A Turkish State of Mind

It’s been 10 days since I caught the 6 a.m. ferry over the Bosphorous, left the sprawl of Istanbul behind me and headed Northeast, up and over to the Black Sea coastline. I’ve followed it to Sinop, where physically it has been some of the toughest riding so far.

Mentally though, I’m in a good place. My mindset seems to have changed since I arrived in Asia – I feel more relaxed and less rushed than before. In Europe I was dashing from city to city and country to country, whereas here I know that it will take me a few weeks to cover Turkey and rushing on a single day won’t change that. I’m eating better and I’ve taken the time to stretch and do the occasional yoga when I stop. But perhaps best of all, I’m finally reading! Hitherto, my Kindle had stayed stashed in a side pocket, gathering dust – now I read in the morning, at lunch, in the evenings, whenever I can.

I’ve also been doing a lot of thinking, principally because very sadly after one and a half years of being together, Marie and I broke up whilst I was staying in Istanbul. The mix of spectacular scenery and calm days on the bike have helped, as does being offline. Besides, The sea is a good place to think of the future…*

Black Sea, Blue Water

I headed to the coast for the cooler climes more than anything else, realising that 40 degree heat wasn’t my cup of tea. The decision has been a fantastic one though, as the coastline has offered up pearl after pearl of incredible scenery. The sea has been a brilliant blue, warm to swim in and whilst skirting around the Küne Dagliari mountain range stunningly beautiful.

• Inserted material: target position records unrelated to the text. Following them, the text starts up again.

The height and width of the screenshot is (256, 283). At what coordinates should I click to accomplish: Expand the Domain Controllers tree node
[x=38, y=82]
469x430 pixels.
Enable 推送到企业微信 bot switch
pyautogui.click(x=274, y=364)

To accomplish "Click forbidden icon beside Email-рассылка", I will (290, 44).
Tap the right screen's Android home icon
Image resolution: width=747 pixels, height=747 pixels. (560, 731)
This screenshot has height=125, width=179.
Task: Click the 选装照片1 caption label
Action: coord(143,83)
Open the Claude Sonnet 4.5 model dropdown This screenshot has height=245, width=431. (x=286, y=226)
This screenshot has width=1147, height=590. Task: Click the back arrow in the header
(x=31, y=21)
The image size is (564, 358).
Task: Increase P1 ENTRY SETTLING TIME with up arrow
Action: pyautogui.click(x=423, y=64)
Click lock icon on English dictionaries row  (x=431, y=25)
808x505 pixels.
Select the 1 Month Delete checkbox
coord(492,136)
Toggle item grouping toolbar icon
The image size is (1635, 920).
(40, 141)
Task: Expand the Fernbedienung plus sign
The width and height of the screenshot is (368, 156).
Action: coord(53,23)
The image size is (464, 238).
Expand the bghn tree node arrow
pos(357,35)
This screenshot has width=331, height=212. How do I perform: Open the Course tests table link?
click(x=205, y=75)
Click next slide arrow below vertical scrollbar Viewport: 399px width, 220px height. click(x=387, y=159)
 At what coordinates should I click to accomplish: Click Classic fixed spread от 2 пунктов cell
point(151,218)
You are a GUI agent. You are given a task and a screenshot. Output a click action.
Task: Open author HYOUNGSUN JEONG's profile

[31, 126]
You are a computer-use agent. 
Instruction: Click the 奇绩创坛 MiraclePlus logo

However despite being so close to the sea, I have done more climbing than at any other time in this trip. I complained a few weeks ago about Turkish hills, but if I could go back and speak to my former self I would pat him on the head and tell him, “You know nothing Josh Day”. The beaches are flat of course, but venture just 100m inland and the road rears up at astonishingly and agonisingly steep gradients, climbing up and over to the next cove and repeated all along the coastline. Beyond the pleasingly named Zonguldak the mountains fall straight into the sea, with no room for a road at all. Here, the climbs were long, hard (consistently >10%) and continuous, but rewarding for the views from the top, a strong sea breeze (read headwind) has kept me cool as well.

High-way or the highway?
Sometimes there is a get out of jail free option though, as Turkey is building roads like there is no tomorrow. In many places, where once a single lane road would wind it’s way along and up and down the hills along the coastline, now a monster 4 lane highway blazes a trail straight through. This has left me with a dilemma – follow the slow, winding coast road or blast along the busy highway. Despite the size, the highway isn’t always a terrible place to be as there is often a large hard shoulder to ride in, plus of course the road is faster, straighter and with less severe gradients. The only difficulty comes with the junctions, which are treacherous as effectively you are cutting across a lane of motorway speed traffic. You try to time your mad sprint across the gap, hoping that cars don’t need to turn off and if they do, that you guess correctly whether they’ll overtake then cut across you, or undertake and turn off behind you. Guess wrong and it’s game over.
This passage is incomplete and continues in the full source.